After noticing a tremor in her left hand, Reno saw a neurologist and was diagnosed with the disorder last month. She takes medication daily to keep her left hand from shaking and has no other symptoms often associated with the disease, such as stiffness and difficulty in walking.
“Neither the disease nor the medication should impair my ability to do the job, and I intend to keep on doing it,” said Reno, 57, in her weekly news conference.
“As I grow old and become a very old lady, I may find limitations in mobility, limitations in muscle responses, but I feel fine now.”
Parkinson’s disease, which affects more than 1 million people nationwide, is a slowly progressive illness that causes cells in the middle of the brain to degenerate and die. Its symptoms include tremors, muscle stiffness and loss of balance.
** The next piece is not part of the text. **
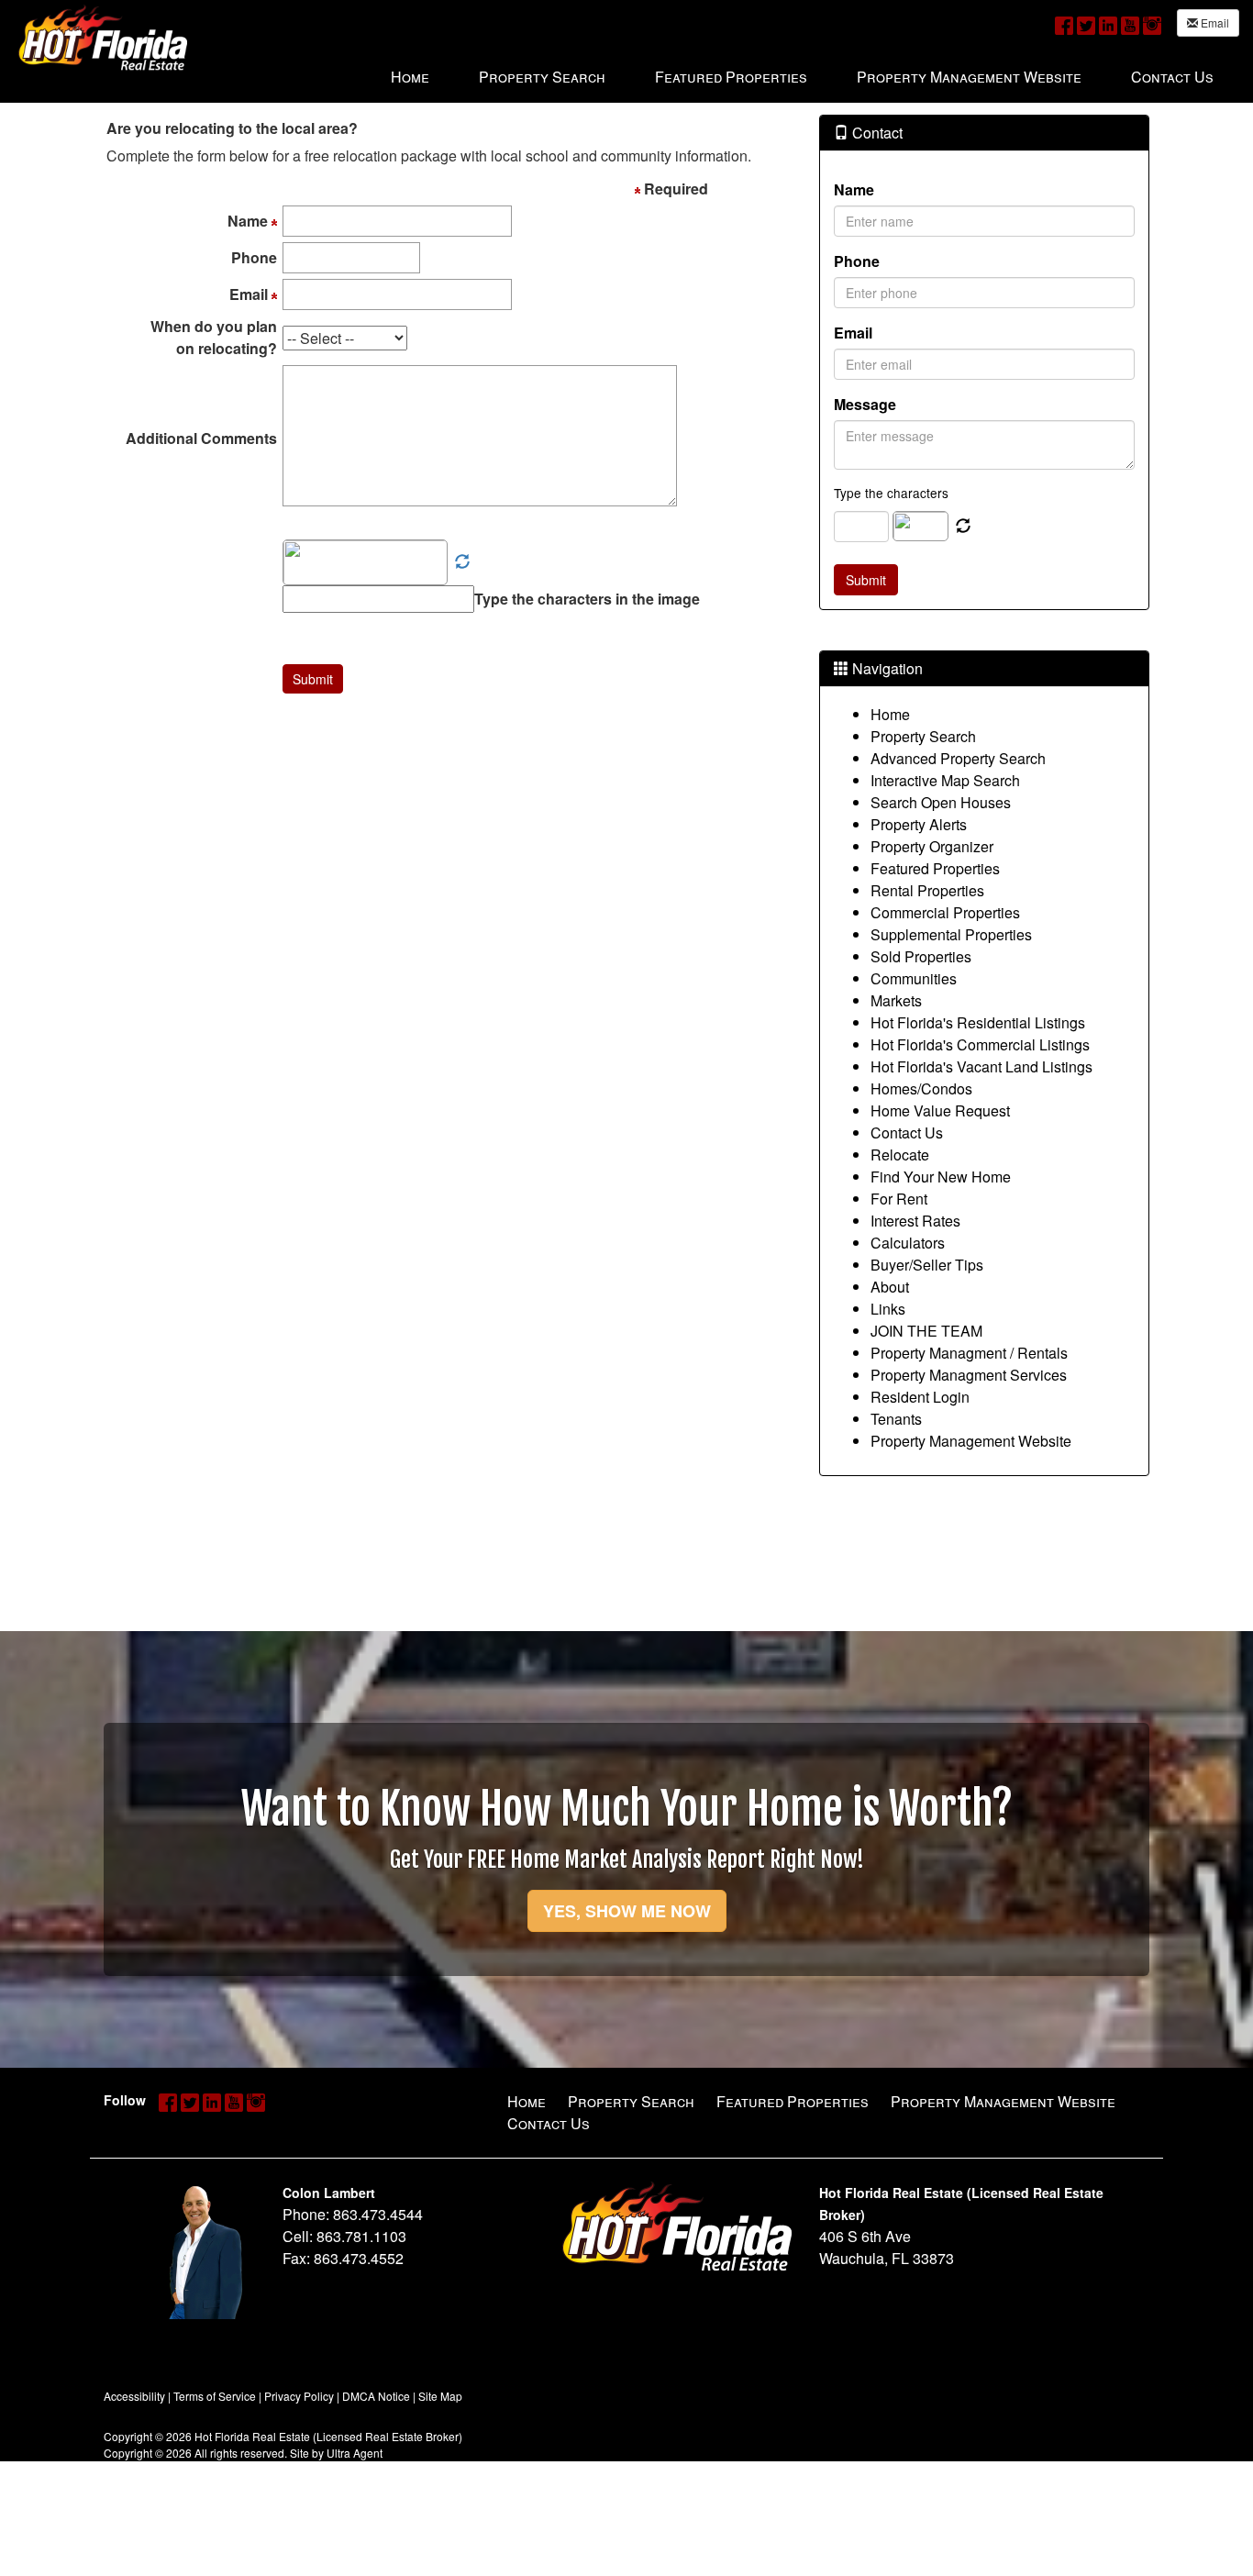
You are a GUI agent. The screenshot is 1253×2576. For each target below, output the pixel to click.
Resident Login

Dr. Jonathan Pincus, who diagnosed Reno with the disease, said her medication, Sinemet, will mask the shaking of her left hand and any subsequent symptoms that could develop in the next five to 10 years.
“She asked me whether it would impair her ability to perform her duties as attorney general, and I said, ‘No way,”’ said Pincus, who chairs the neurology department of Georgetown University Medical Center. “You would not know she had Parkinson’s disease unless she told you.”
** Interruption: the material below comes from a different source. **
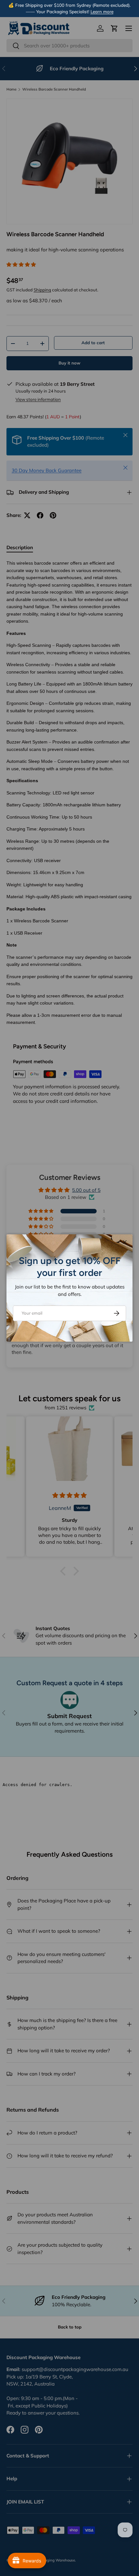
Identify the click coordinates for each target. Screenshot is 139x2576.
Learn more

Sinemet works by converting into a chemical known as dopamine in the brain. People with Parkinson’s disease cannot produce enough dopamine naturally, resulting in symptoms such as tremors. Reno is taking the medicine three times a day before meals.
Pincus said she may have to increase her dosage in years to come, but that Reno’s prognosis over the long term is “excellent.”
People who begin with tremors in one extremity and who respond well to treatment “have absolutely the best prognosis of all,” he said in a press conference at the hospital.
Reno said she first noticed her hand shaking slightly in the late spring, but thought nothing of it. She decided to see a doctor when it didn’t go away. By the time her internist referred her to Pincus in October, she strongly suspected she had Parkinson’s.
She said she has read that stress exacerbates the symptoms of the disease, but said, “One of the things I noticed is during the Waco hearings I didn’t see it shake at all.”
Reno came under attack in congressional hearings this summer for approving a deadly FBI tear gas attack on the Branch Davidian compound near Waco, Texas.
Reno said the White House was “very supportive” upon learning she had the disease. She and President Clinton had a “warm and spirited discussion” this morning, a White House spokeswoman said.
She said she had no intention of leaving her job, and saw no reason not to return for another four years if Clinton is re-elected.
“If I didn’t think I can do the job, I would be the first person to tell him,” she said.
Reno also said she plans to continue her personal activities, such as walking a 72-mile trail, from Washington’s Georgetown neighborhood to Cumberland, Md., in installments.
“I’ll continue to take my long walks; I don’t feel like I have any impairment,” she said. “I feel strong, and I feel like moving ahead.”
She recently went on a 17-mile walk, and said she hopes to walk another 20 miles in two or three weeks.
“I put on my floppy old hat and I don’t look like an attorney general at all,” she said. “It’s fun.”